== ОТРЫВОК ДЛЯ ЧТЕНИЯ ==
- - -

К четвертому классу, ко времени, когда мы, наконец, добились выездных виз, в школе давно уже догадывались, кто мы такие. Ребенку досталось. Целый скандал разразился вокруг пустяка. Лиза научилась делать из бумаги прыгающих лягушек. Весь класс перенял искусство. Лягушки начали выпрыгивать в окна, а под окнами шла «правительственная трасса» – улица Воинова как раз вела к Смольному. Честнее было бы называть ее партийной трассой, но в школе знали, кто правит. Даже по такому пустяку меня вызывала директриса.
…Худенькая была девочка; тощая и высокая, а характером добрая. Всех жалела. В Крыму, в Оленёвке, в лимане ловили креветок. Крупных забирали, а мелких выбрасывали на берегу – умирать не своей смертью. Мимо этих страдающих ракообразных не удавалось пройти без слез; приходилось всей компанией спасать бедных приветок, кидать их обратно в воду. Но разве всех спасешь?

- - -

== ПРЕДОСТАВЛЕННЫЕ МАТЕРИАЛЫ ==
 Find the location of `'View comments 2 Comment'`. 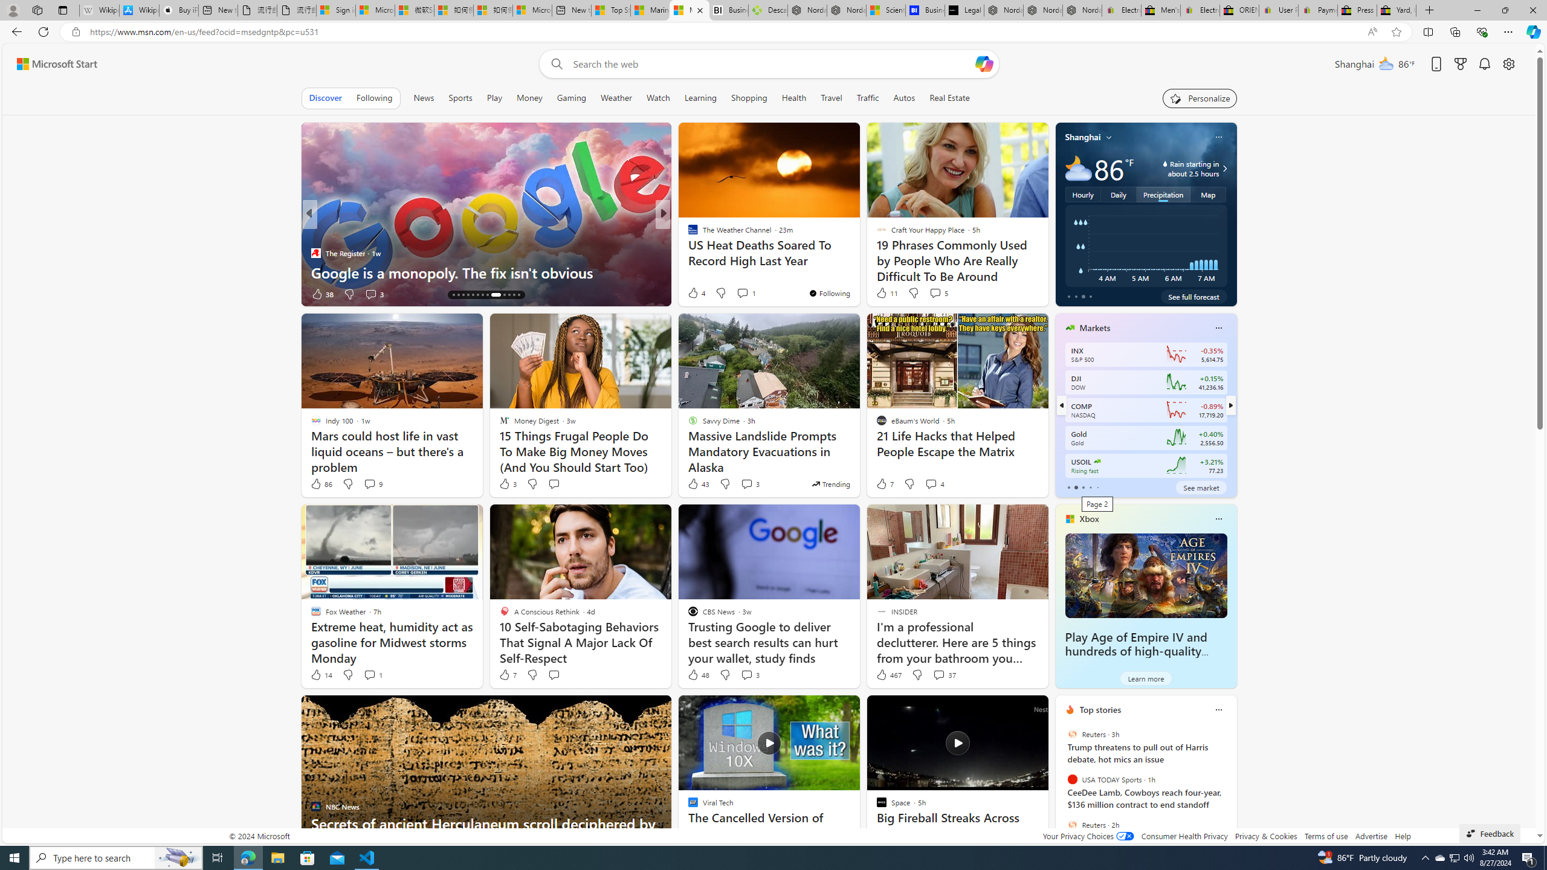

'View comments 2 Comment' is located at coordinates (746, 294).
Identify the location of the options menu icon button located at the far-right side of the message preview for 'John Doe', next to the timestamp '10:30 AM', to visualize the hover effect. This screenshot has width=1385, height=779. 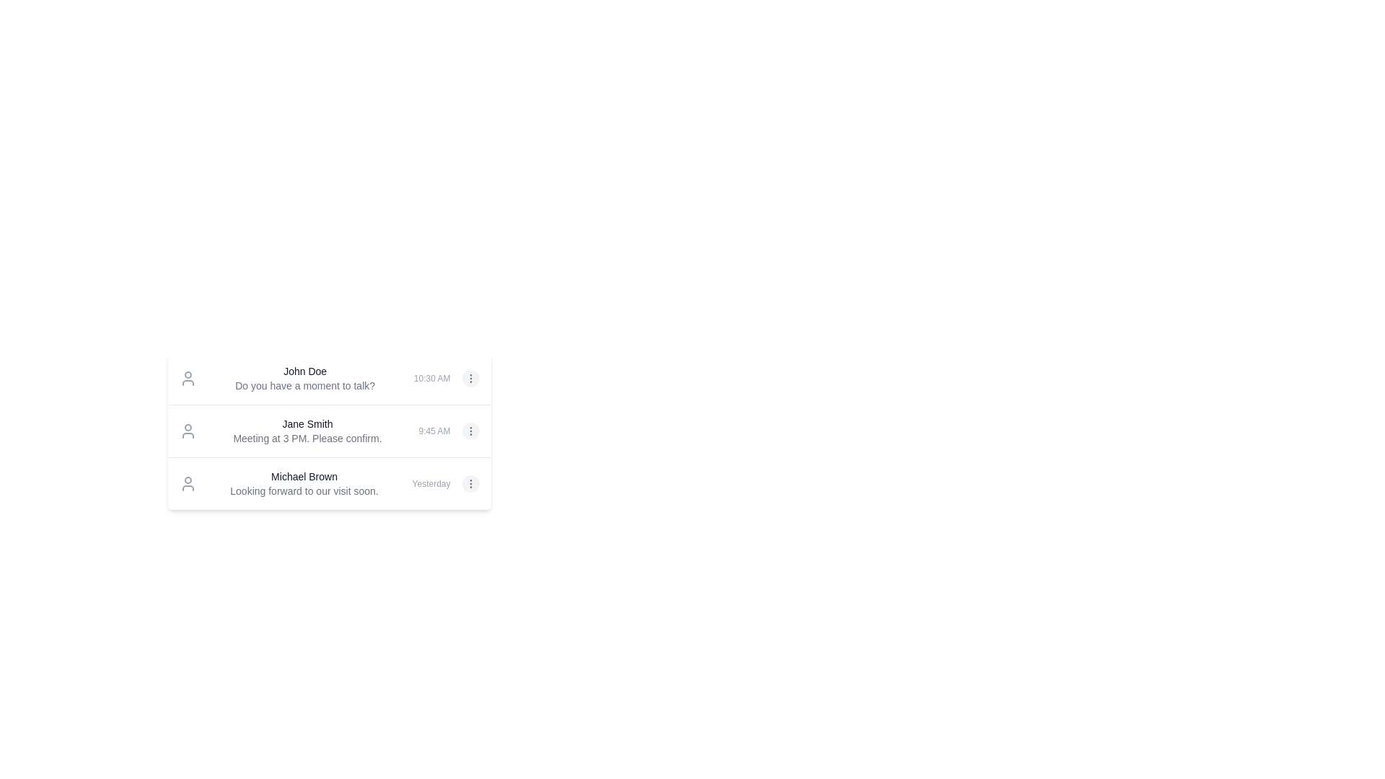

- - -

== ВЫПОЛНИТЕ ЗАДАНИЯ ==
(1) Перепишите фрагмент отрывка, начиная со слов "К четвертому классу, ко" и заканчивая словами "разве всех спасешь?", заменив в нем "директриса" на "завуч".
(2) Ответьте по отрывку на следующие вопросы:
(а) К какому классу удалось добиться выездных виз?
(б) Куда вела улица Воинова?
(в) Где ловили креветок?
(3) Перечислите все географические названия, которые встречаются в отрывке.

== ОТВЕТЫ К ЗАДАНИЯМ ==
(1)
К четвертому классу, ко времени, когда мы, наконец, добились выездных виз, в школе давно уже догадывались, кто мы такие. Ребенку досталось. Целый скандал разразился вокруг пустяка. Лиза научилась делать из бумаги прыгающих лягушек. Весь класс перенял искусство. Лягушки начали выпрыгивать в окна, а под окнами шла «правительственная трасса» – улица Воинова как раз вела к Смольному. Честнее было бы называть ее партийной трассой, но в школе знали, кто правит. Даже по такому пустяку меня вызывала завуч.
…Худенькая была девочка; тощая и высокая, а характером добрая. Всех жалела. В Крыму, в Оленёвке, в лимане ловили креветок. Крупных забирали, а мелких выбрасывали на берегу – умирать не своей смертью. Мимо этих страдающих ракообразных не удавалось пройти без слез; приходилось всей компанией спасать бедных приветок, кидать их обратно в воду. Но разве всех спасешь?

(2)
(а) К четвертому классу.
(б) К Смольному.
(в) В лимане в Оленёвке, в Крыму.

(3) улица Воинова, Смольный, Крым, Оленёвка